◆ What to produce ◆
Only the text carries over: repeat the records exactly and drop the images.

(Data entries)
.....

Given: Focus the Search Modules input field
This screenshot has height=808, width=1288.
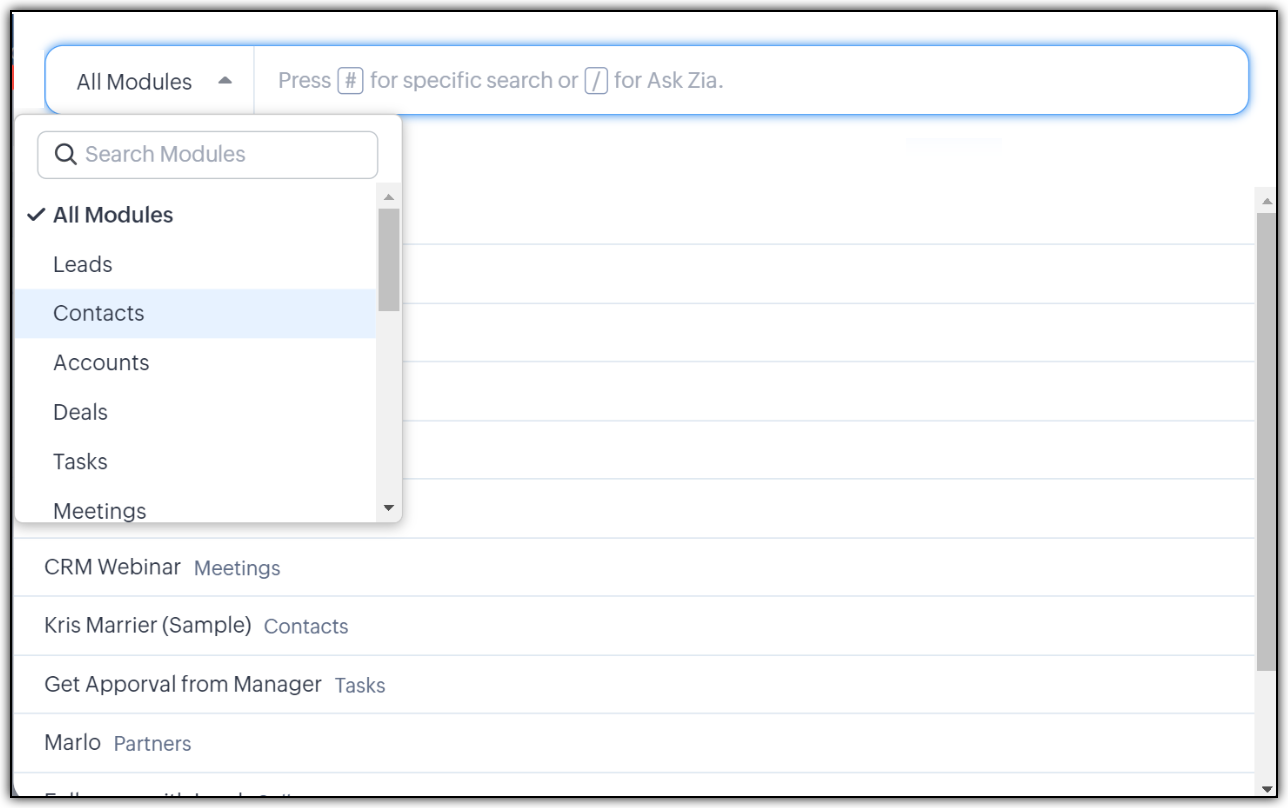Looking at the screenshot, I should coord(208,155).
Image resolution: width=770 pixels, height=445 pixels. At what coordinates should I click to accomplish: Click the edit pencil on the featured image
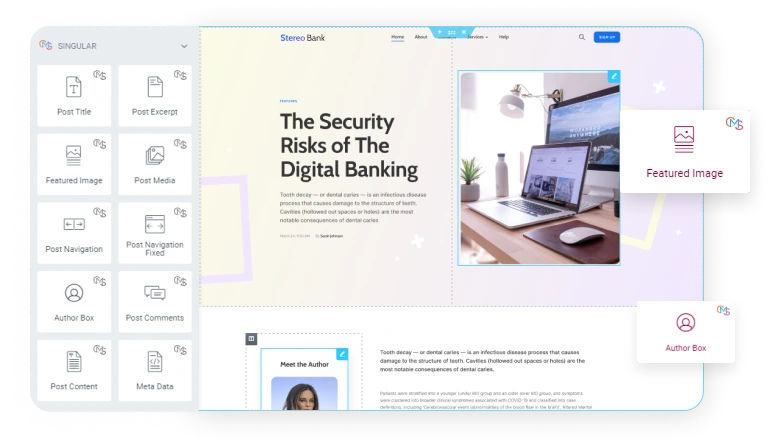[x=614, y=76]
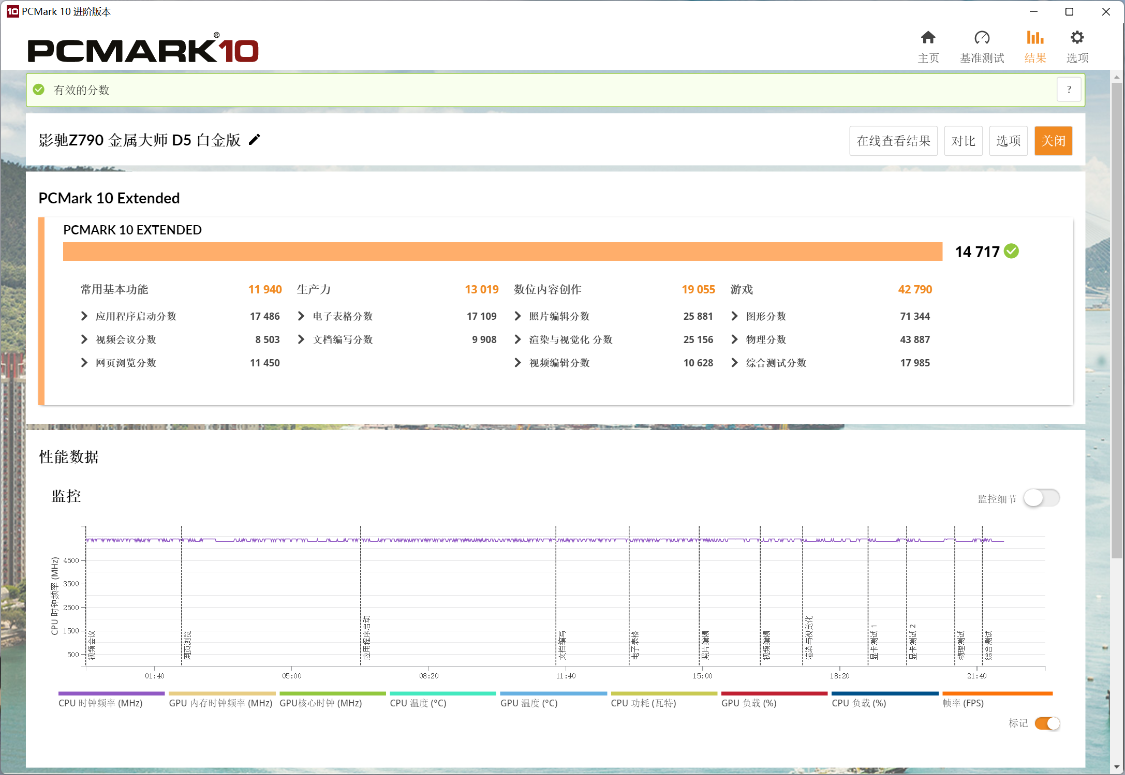The image size is (1125, 775).
Task: Toggle the monitoring details (监控细节) switch
Action: pos(1041,498)
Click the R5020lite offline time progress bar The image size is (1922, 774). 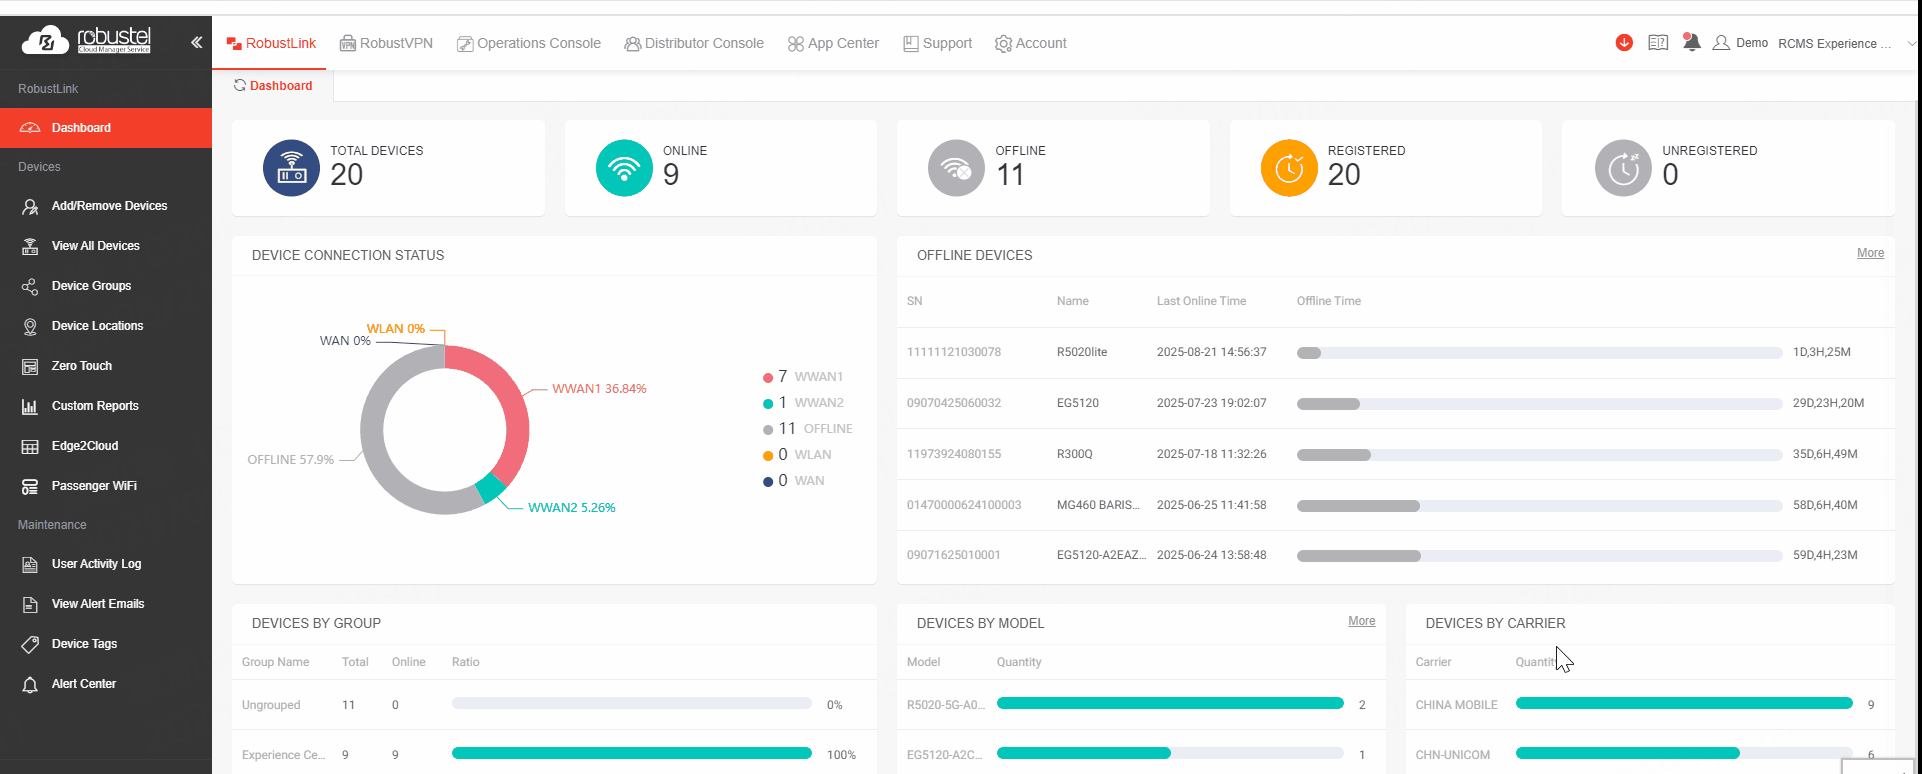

.....

◆ Solution to the problem ◆
Given: Focus the Search Modules input field
This screenshot has height=808, width=1288.
Looking at the screenshot, I should coord(208,155).
Image resolution: width=770 pixels, height=445 pixels. At what coordinates should I click to accomplish: Click the edit pencil on the featured image
[x=614, y=76]
The image size is (1125, 775).
Task: Toggle the monitoring details (监控细节) switch
Action: pos(1041,498)
Click the R5020lite offline time progress bar The image size is (1922, 774). 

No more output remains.